** Extracted material follows **

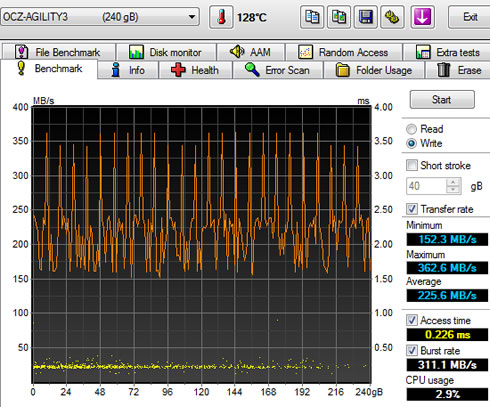Click the purple down-arrow minimize-to-tray icon
Image resolution: width=490 pixels, height=407 pixels.
point(422,17)
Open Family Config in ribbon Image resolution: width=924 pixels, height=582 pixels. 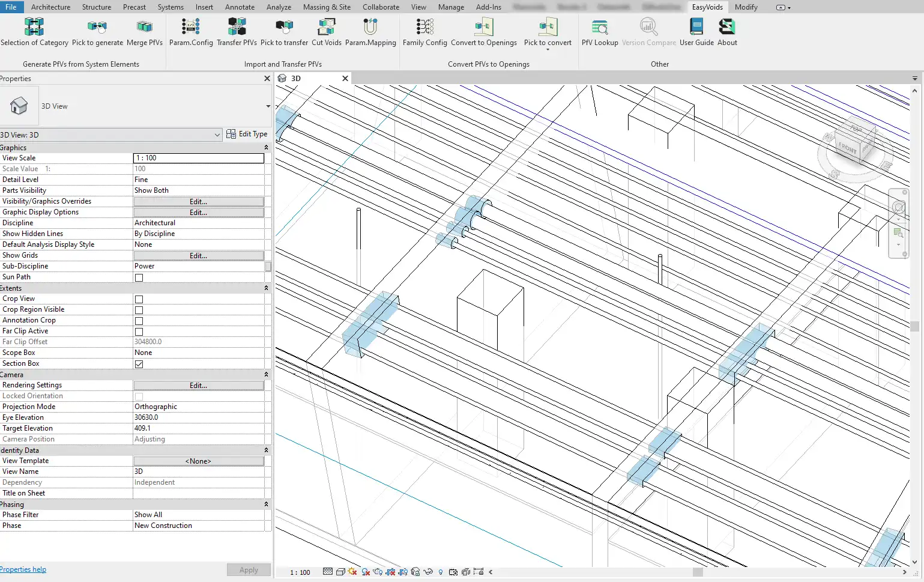(424, 27)
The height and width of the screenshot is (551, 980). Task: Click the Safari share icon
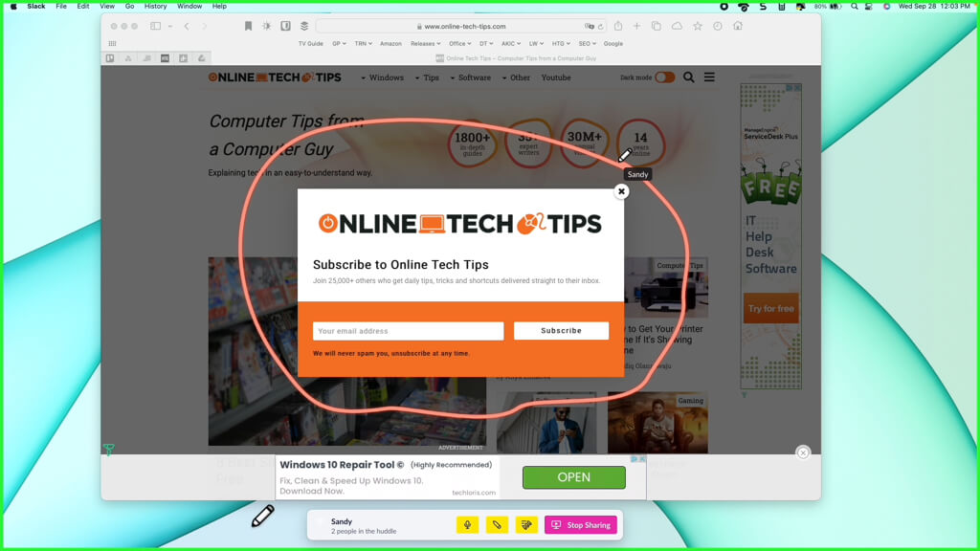(x=618, y=26)
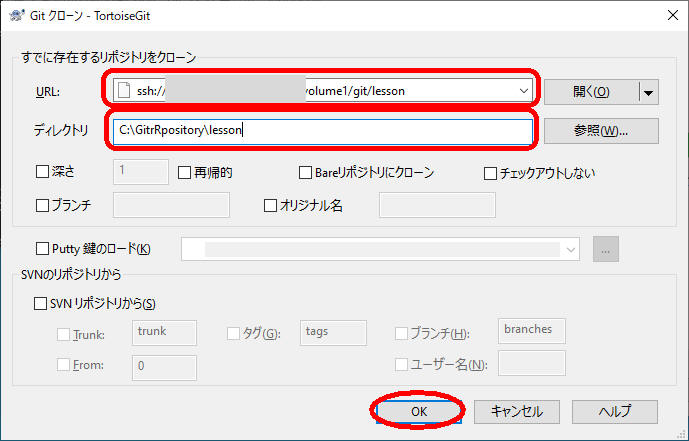Expand the Putty key dropdown list
Screen dimensions: 689x441
pos(570,249)
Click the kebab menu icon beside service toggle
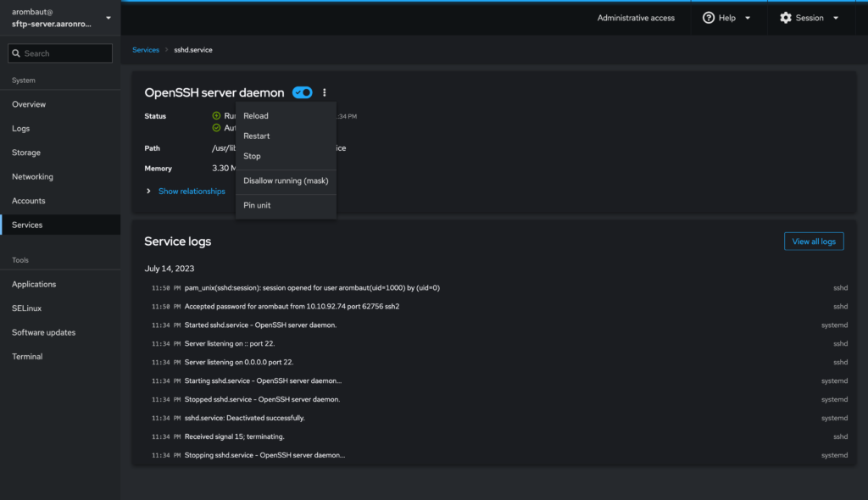Image resolution: width=868 pixels, height=500 pixels. coord(325,92)
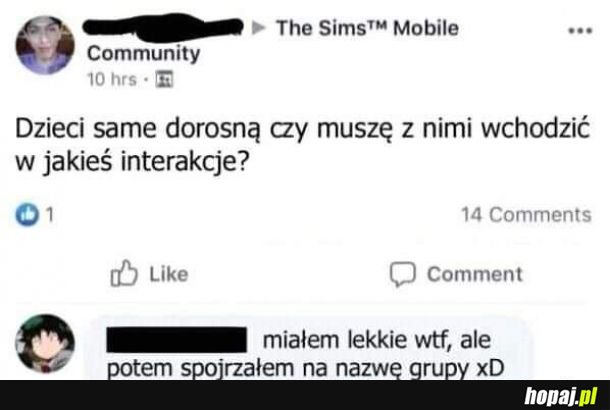Image resolution: width=610 pixels, height=410 pixels.
Task: Click the post text about Dzieci
Action: click(x=303, y=145)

** End of Extracted material **

Instructions for the task
Transcribe the span of lines that runs from the line with "Click the kebab" to the end of the data, both ends included, exactly, with nothing else and no pictures.

Answer box
Click the kebab menu icon beside service toggle
Image resolution: width=868 pixels, height=500 pixels. coord(325,92)
Image resolution: width=610 pixels, height=410 pixels.
Task: Click the post text about Dzieci
Action: click(x=303, y=145)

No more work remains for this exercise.